I had been excited for days. It hadn’t even occurred to me that I would feel anything other than excitement, although I was well aware of the personal significance. My Dad had seen the Rolling Stones back in the 60s. I remember him telling me about how he went to see them when he was a student at Hull University, although he had always regretted the fact that he had not seen the Beatles when he had the chance. This was all there was to the story he told me, so I don’t know why, but it had always stuck in my mind for some reason. I suppose it was an interesting side of my Dad to learn about, a side that I had never before imagined or known anything about. But anyway, here I am in Abu Dhabi, years later, on an otherwise normal evening, albeit a rather exciting one – standing in a crowd, watching none other than the legendary Rolling Stones perform. They lived up to expectations. It was funny really, there I was, standing at the bar trying to get a few drinks in before they came on stage when the lights fell and the atmosphere changed. As the music started and the lights came up, you could see immediately that unmistakable figure – Mick Jagger. A funny looking man really, strutting across the stage, flailing his arms in that way that removed any shadow of a doubt that it could ever be anyone else. ‘Such distinctive mannerisms’ I mused to my companions.

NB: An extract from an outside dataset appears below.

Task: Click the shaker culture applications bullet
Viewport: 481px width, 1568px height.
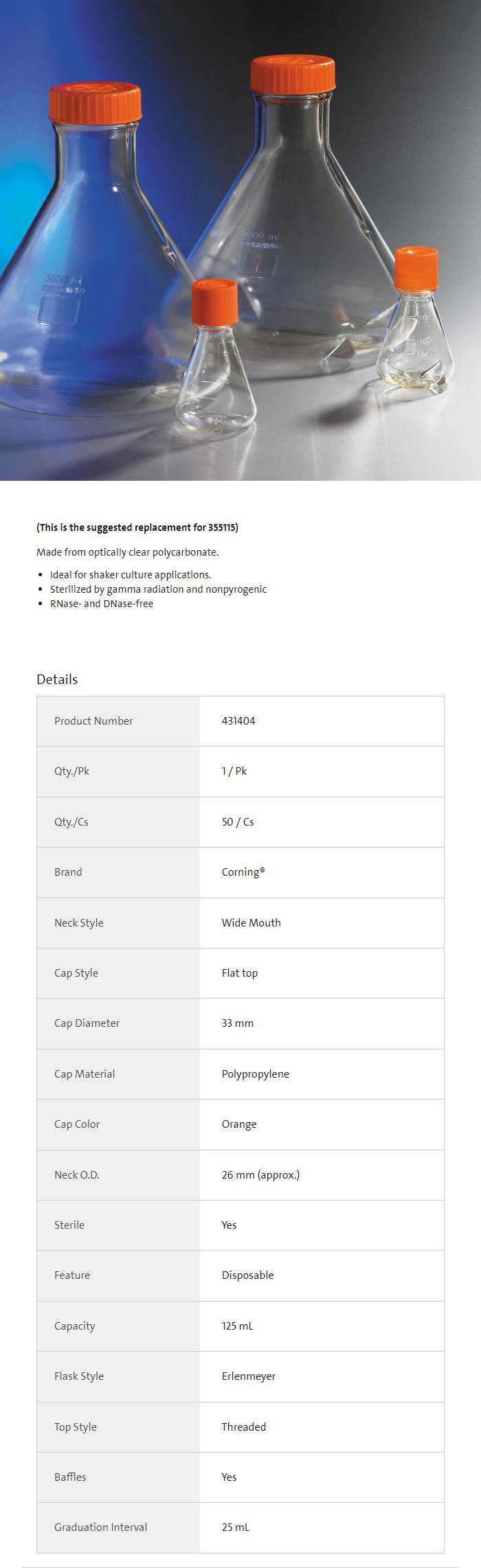Action: (x=131, y=574)
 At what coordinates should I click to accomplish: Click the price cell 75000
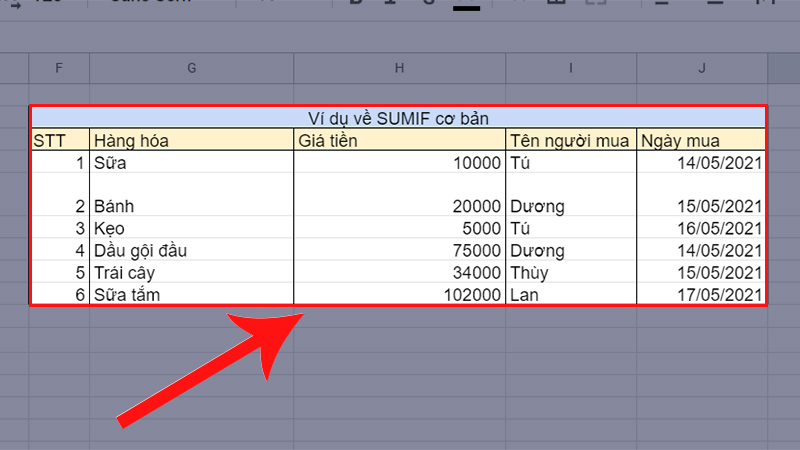pyautogui.click(x=399, y=250)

It crept up on me, like it always does I suppose. One minute I’m fine and doing the normal everyday things I always do, and the next I suddenly find myself engulfed in a wave of emotion. I hoped that no one would notice – that everyone would be so absorbed in charismatic Mick and Ronnie and the rest of them. I could see a couple of random girls in the crowd in front of me giving me the ‘what’s all that about’ faces, and normally I’m sure it would have bothered me, but this time it didn’t. Perhaps it was the darkness in the crowd that sheltered me, even from my friends closest to me. I don’t know, but somehow nothing else mattered really, I was alone in the crowd and lost in my thoughts. All I could think was: my Dad stood in front of these same guys, many years ago and now here I am, standing in front of them, but without my Dad. Not even just without my Dad by my side, but without a Dad to be able to talk about my experience afterwards with. These guys are not very much younger than my Dad was. Yes, they’ve lived what you might call ‘chequered lives’ but they’ve survived, and here they are, fit and healthy as far as we know and still travelling the world and performing gruelling, exhausting two hour sets for thousands of fans. My dad was a fit and healthy man. That’s what makes it all worse really. He was a fit man so everything that happened was so unexpected. In fact, he’d been out on the golf course the day he took the second stroke, and of course he’d insisted on walking most of it as he always did. My Dad would have been 77 years old on the 22nd January 2014. That’s what this post was originally intended to be about, but something strange came over me at the Rolling Stones and whatever I’d been struggling to write about since January 22nd came pouring out of me in that darkness and the shadows of the stage. So here it is, a post that’s less about the Rolling Stones and more about my Dad and me. I had taken part in an online vote earlier that day to help decide the UAEs favourite Rolling Stones song to be played live that night. I love the song, though it suddenly seemed ironic as I stood there and ‘gimme shelter’ played out.
Keith Richards summed the evening up perfectly: “It’s nice to be here. It’s nice to be anywhere”. Indeed, Keith. Indeed.